Dr. Tongxin Wang is a full-time professor, who is jointly appointed with the College of Dentistry and Center for Nanomaterials in College of Engineering. Dr. Wang obtained his Ph.D. from the Institute of Chemistry at the Chinese Academy of Sciences (ICCAS) in 2003. Before he joined Howard University in 2007, Dr. Wang worked at the Max Planck Institute of Colloids and Interfaces in Germany in 2003 and at the University of Pennsylvania in 2005 as a postdoctoral fellow. The unique feature of Wang’s lab is to combine polymers, nanomaterials, biomimetic / bio-inspired materials, and composites in order to develop novel biomaterials for bone and tooth application. Dr. Wang’s research has been supported by NIH R01, R56, RCMI/RTRN, the Department of Defense, and the Colgate Palmolive Company. His current research projects include:
- High performance bioresorbable nanocomposites for bone repair;
- Biomimetic mineralization for tooth repair;
- Tooth remineralization and tooth erosion prevention;
- Biomimetic dental composites with prolonged lifespan;
Dr. Tongxin Wang has published more than 40 publications in peer reviewed journals including: J. Am. Chem. Soc., Angew. Chem., Langmuir, Adv. Mater., J. Dent. Res., etc.
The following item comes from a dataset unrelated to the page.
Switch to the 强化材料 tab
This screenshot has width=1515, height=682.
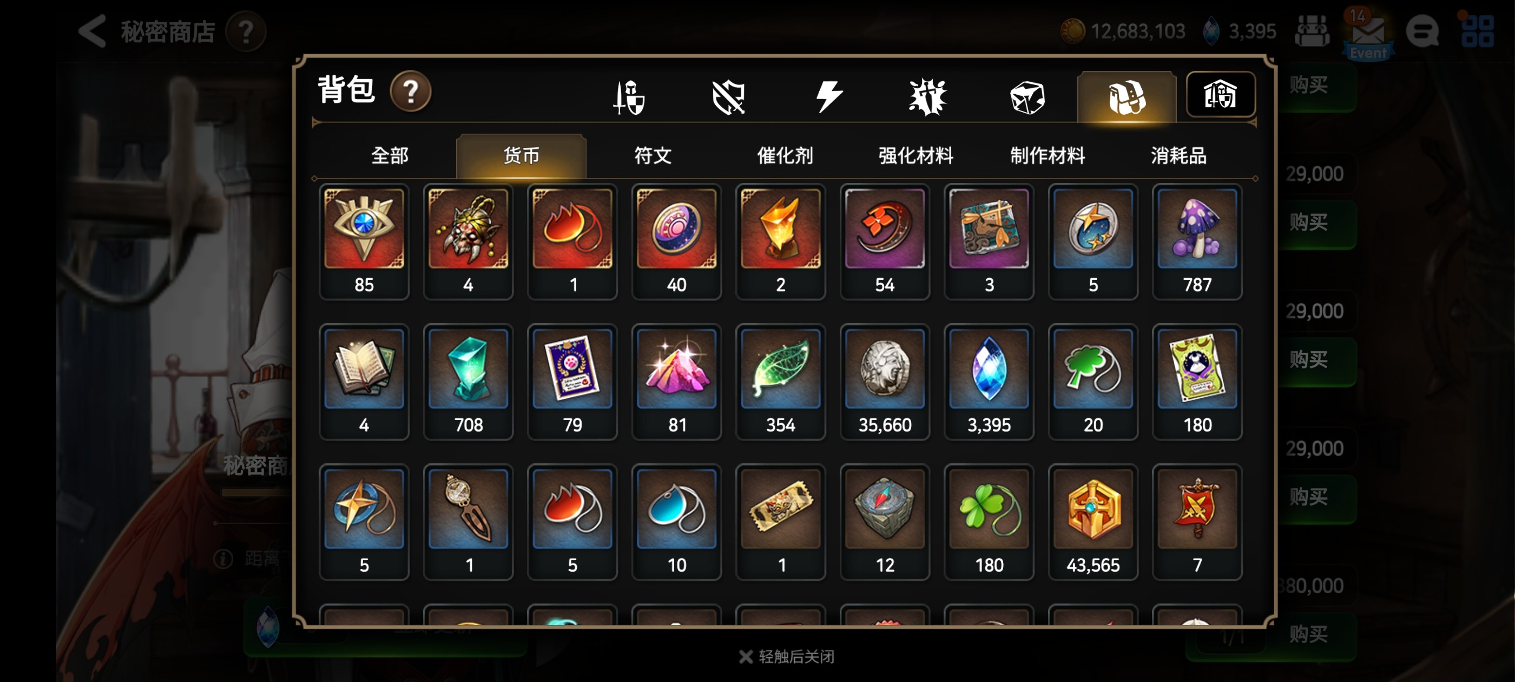[x=916, y=156]
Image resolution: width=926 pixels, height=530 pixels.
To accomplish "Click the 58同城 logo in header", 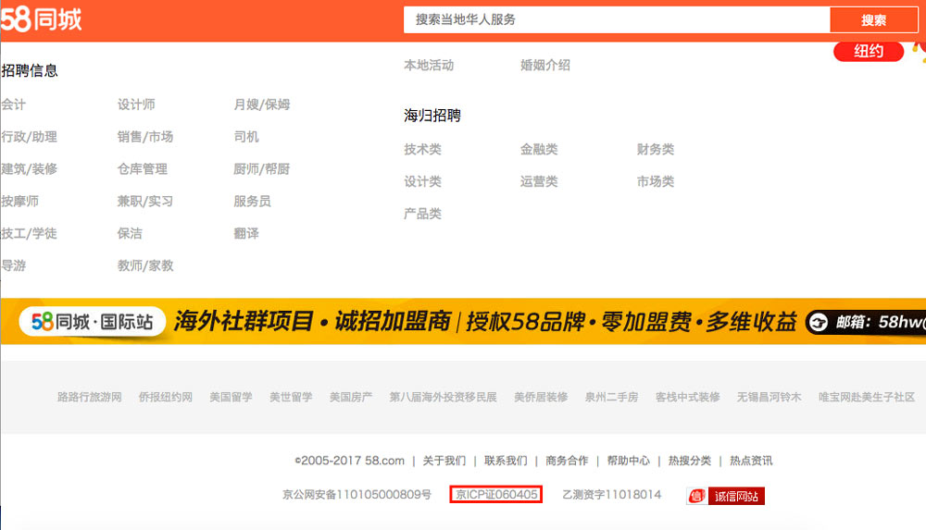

Several of them have been featured on the front covers or inside covers of the journals and have been reported by many media platforms. Dr. Wang has established wide collaborations with both domestic and internationally renowned institutions such as the American Dental Association, the Paffenbarger Research Center at the National Institute of Standards and Technology (NIST), the Chinese Academy of Sciences (CAS) School of Stomatology, Peking University, and the Colgate-Palmolive Company. Dr. Tongxin Wang has received the First Prize Award (2012) from the Junior Faculty on Health Sciences Research Day and the Inspirational Interdisciplinary Project Award for Faculty (2014) at Howard University. Dr. Wang also currently serves as a grant reviewer for NIH/SBIR/STTR, R21, R15, and R01 on bone and dental materials.
Guiqin Xie, MD, PhD.
Dr. Guiqin Xie joined Dr. Xinbin Gu’s research team in 2019 at Howard University College of Dentistry. She has since been actively developing new approaches for the treatment of head and neck cancer, glioblastoma multiforme, hepatocellular carcinoma and other types of cancers with focuses on: (1) development of T cell-mediated targeted gene delivery of immunotoxin in head and neck squamous cell carcinoma (HNSCC). Recombinant immunotoxin (RIT) has been shown to be extremely effective for the treatment of some hematopoietic malignancies. However, RIT is a highly immunogenic and very toxic protein, preventing its use as an effective treatment for solid tumors, including HNSCC. We will develop a novel approach to overcome the critical limitations of the current RIT application for treating HNSCC; (2) investigation of oncogenic transcriptional vulnerability to treat head and neck cancer. Multiple oncogenic events confer tumor cells transcriptional dependence for cell cycle progression which may eventually serve as biomarker for therapeutic targets; (3) development of combinatorial treatment of MEK inhibitor and transcription inhibition in head and neck cancer. Combination of a MEK inhibitor and a transcription inhibitor has shown potential efficacy in tumor cells in vitro. As Principal Investigator, Dr. Xie recently received a NIDCR/NIH R03 grant focusing on cancer immunotherapy.